What kind of character is Enid?
  • Key Stage 4
  • Year 10
  • English
I started the play thinking that really I was writing about these two young girls 'cause obviously I was young when I wrote the play and I was on the side of the girls. If there was a conflict in the play, I would be on the side of these young girls. And then as I started to write the play and explore Enid and was thinking about her, all of my sympathies started to go into her. I started to understand her more and her predicament and to really care about her and to understand that her stance as it were, like the things she says to her daughters are all about ensuring that they can live in a society that might be hostile to them. So she's preparing them for the harsh reality of life as young Black women Because when I was growing up in the UK, sometimes it was really tough.
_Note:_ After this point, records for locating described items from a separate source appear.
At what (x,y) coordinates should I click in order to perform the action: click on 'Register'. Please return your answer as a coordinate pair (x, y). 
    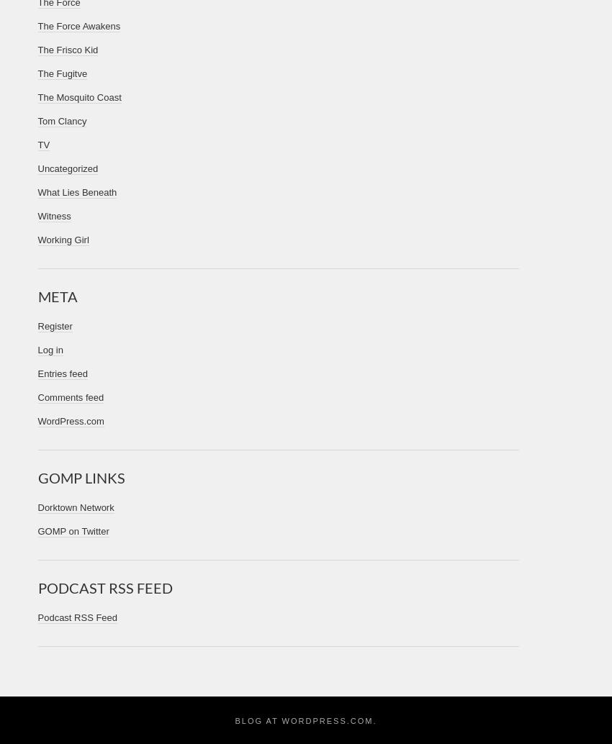
    Looking at the image, I should click on (54, 325).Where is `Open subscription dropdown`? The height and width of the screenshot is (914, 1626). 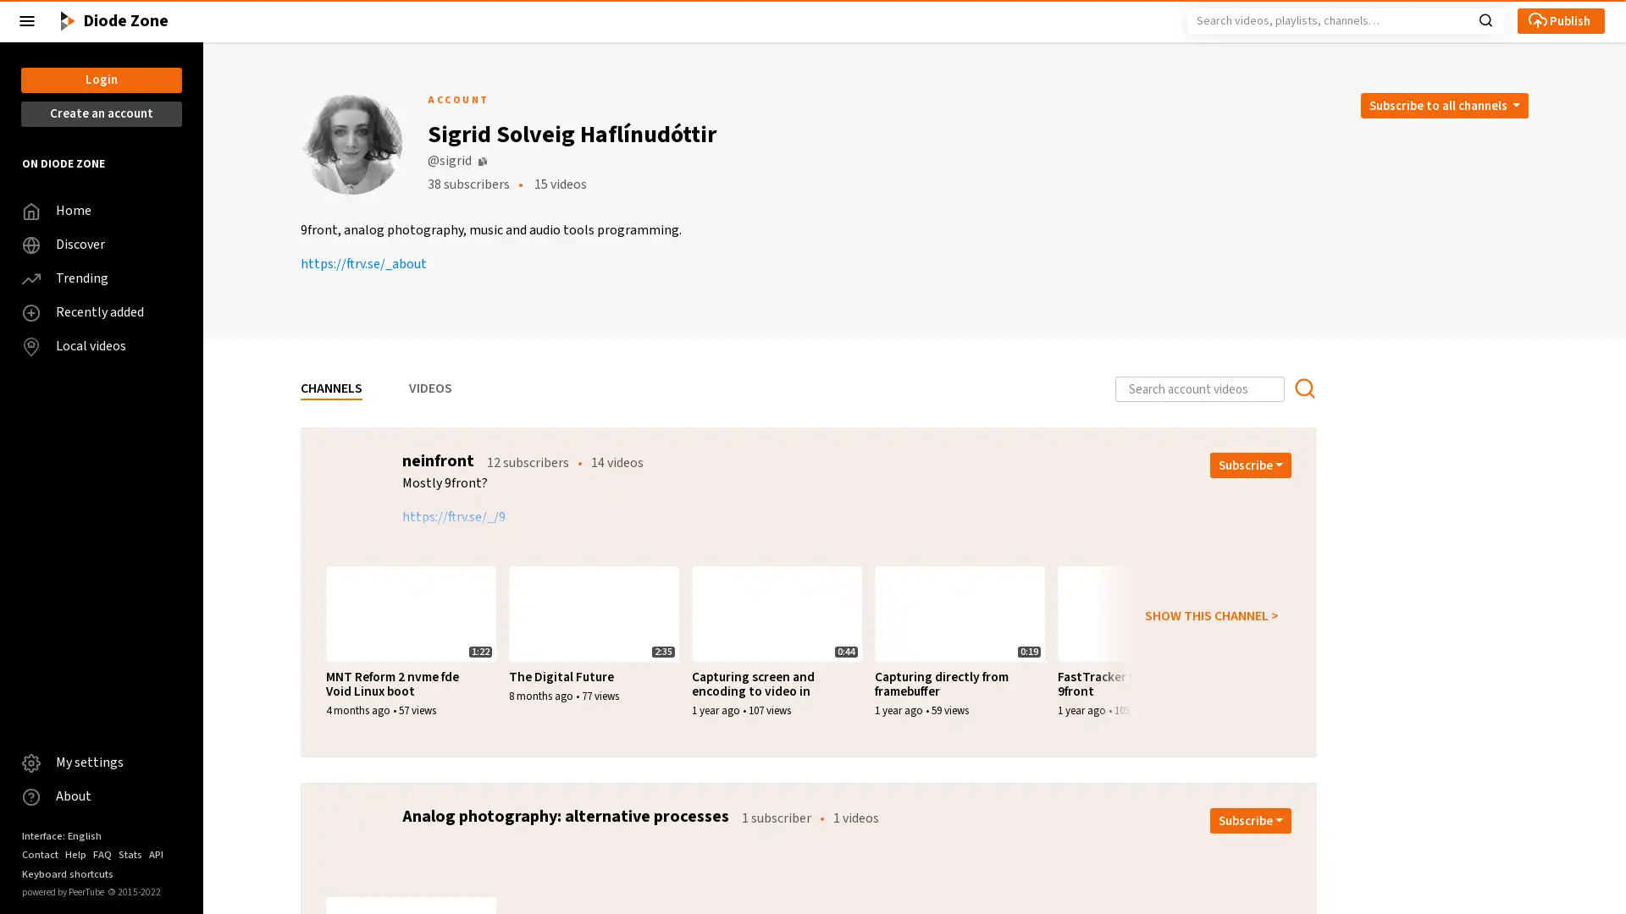 Open subscription dropdown is located at coordinates (1251, 820).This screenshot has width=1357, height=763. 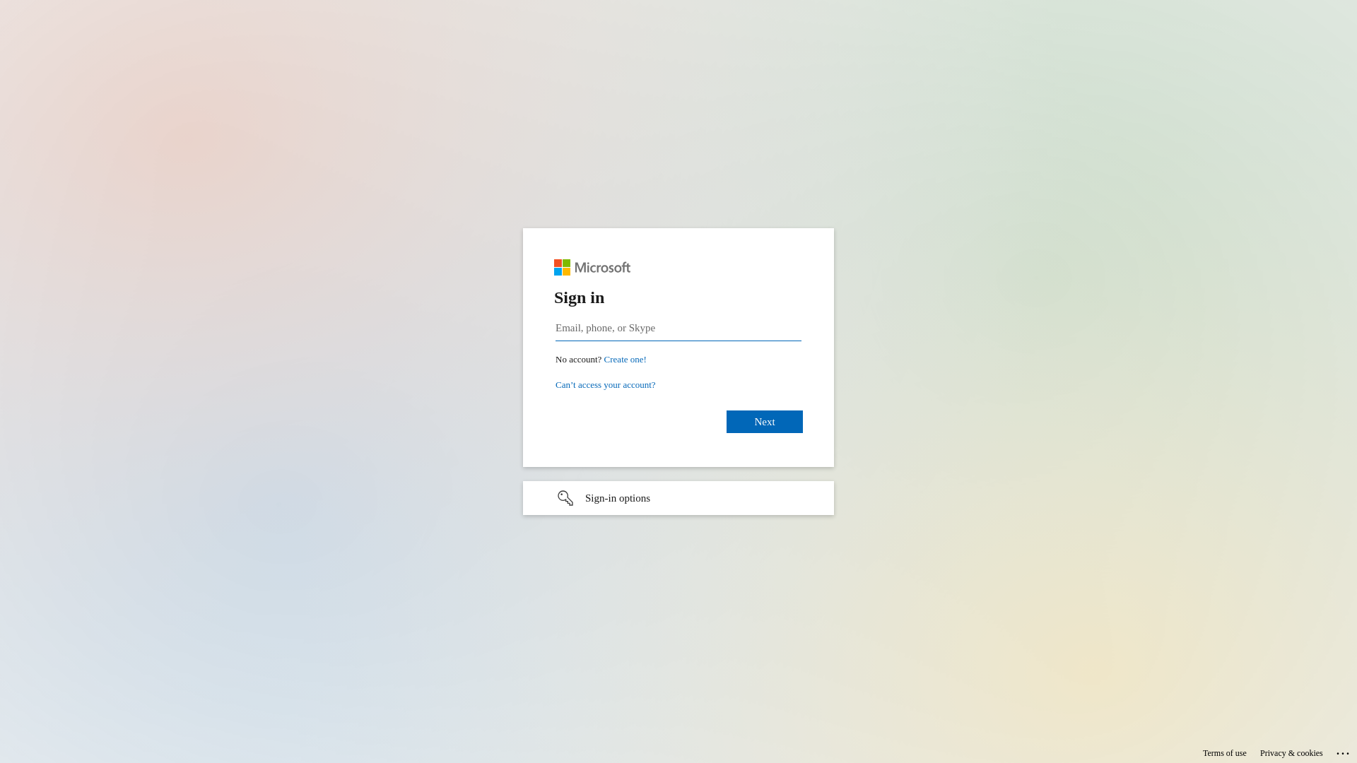 I want to click on '...', so click(x=1343, y=751). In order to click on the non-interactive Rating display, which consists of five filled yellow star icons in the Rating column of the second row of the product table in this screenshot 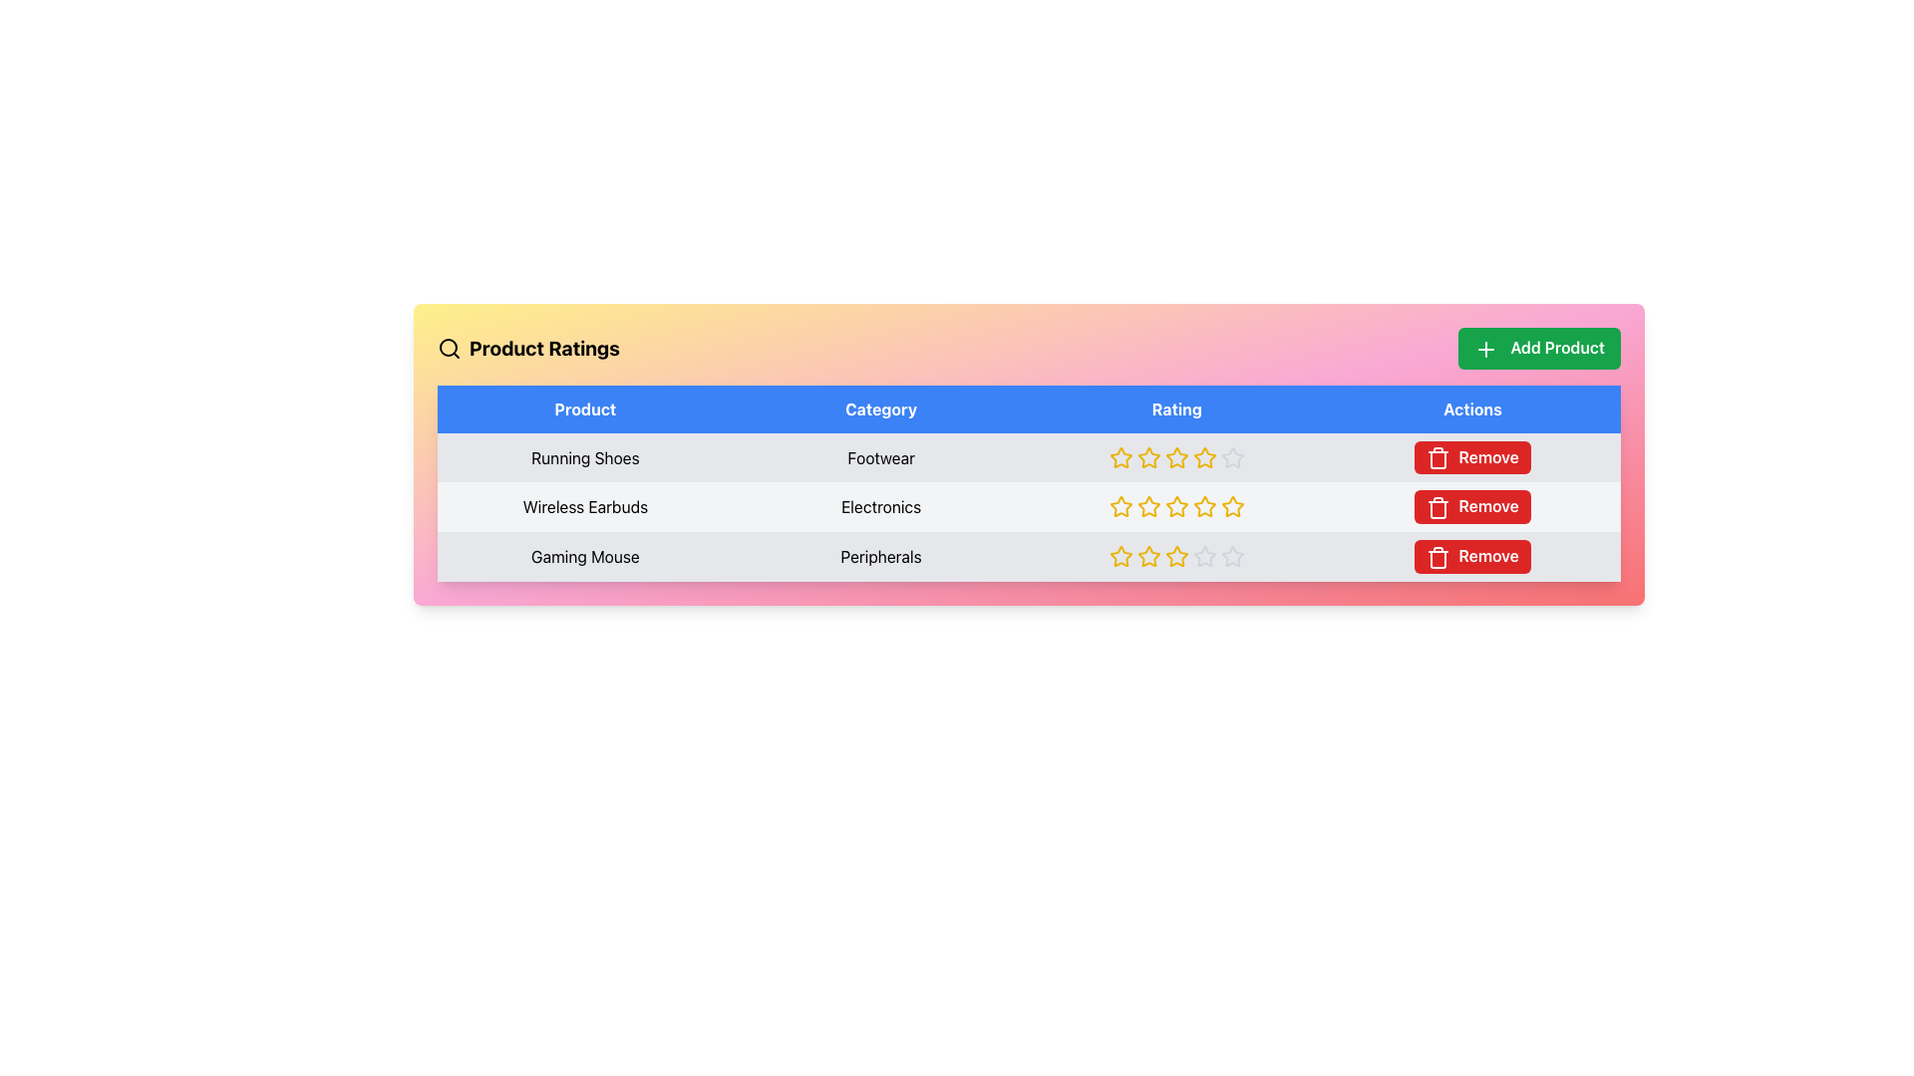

There was quite a lot of racism. You could walk around London and you could be sometimes surrounded by graffiti that expressed that hostility. So there'd be signs like KBW, which meant Keep Britain White. I remember that. Up the Caledonian Road there was this white wall with this graffiti on it. So you'd be surrounded by all this hostility. And also the sort of aggression of that would come ever closer into your space because where I was growing up, I grew up on a council housing estate. And that kind of graffiti would be outside your door. You could wake up one morning and find it outside yours. So somehow you had to live with that. Somehow you had to find the strength as a very young person to assert yourself and just kind of carry on while this, I think, you know, that this quite heavy thing or racism or discrimination was being enforced on you. So that's what Enid is dealing with, that knowledge. Her daughters don't really understand yet that this is the world they're going into or they believe they're strong enough to withstand it, so she has a fear that they may succumb to it and that they need every resource possible to be able to survive. And for her, one of those resources is education, is just to, you know, do well. So her goal in a way is to protect her daughters, and that's why she goes to visit May. She's seeking as much help as she can for them.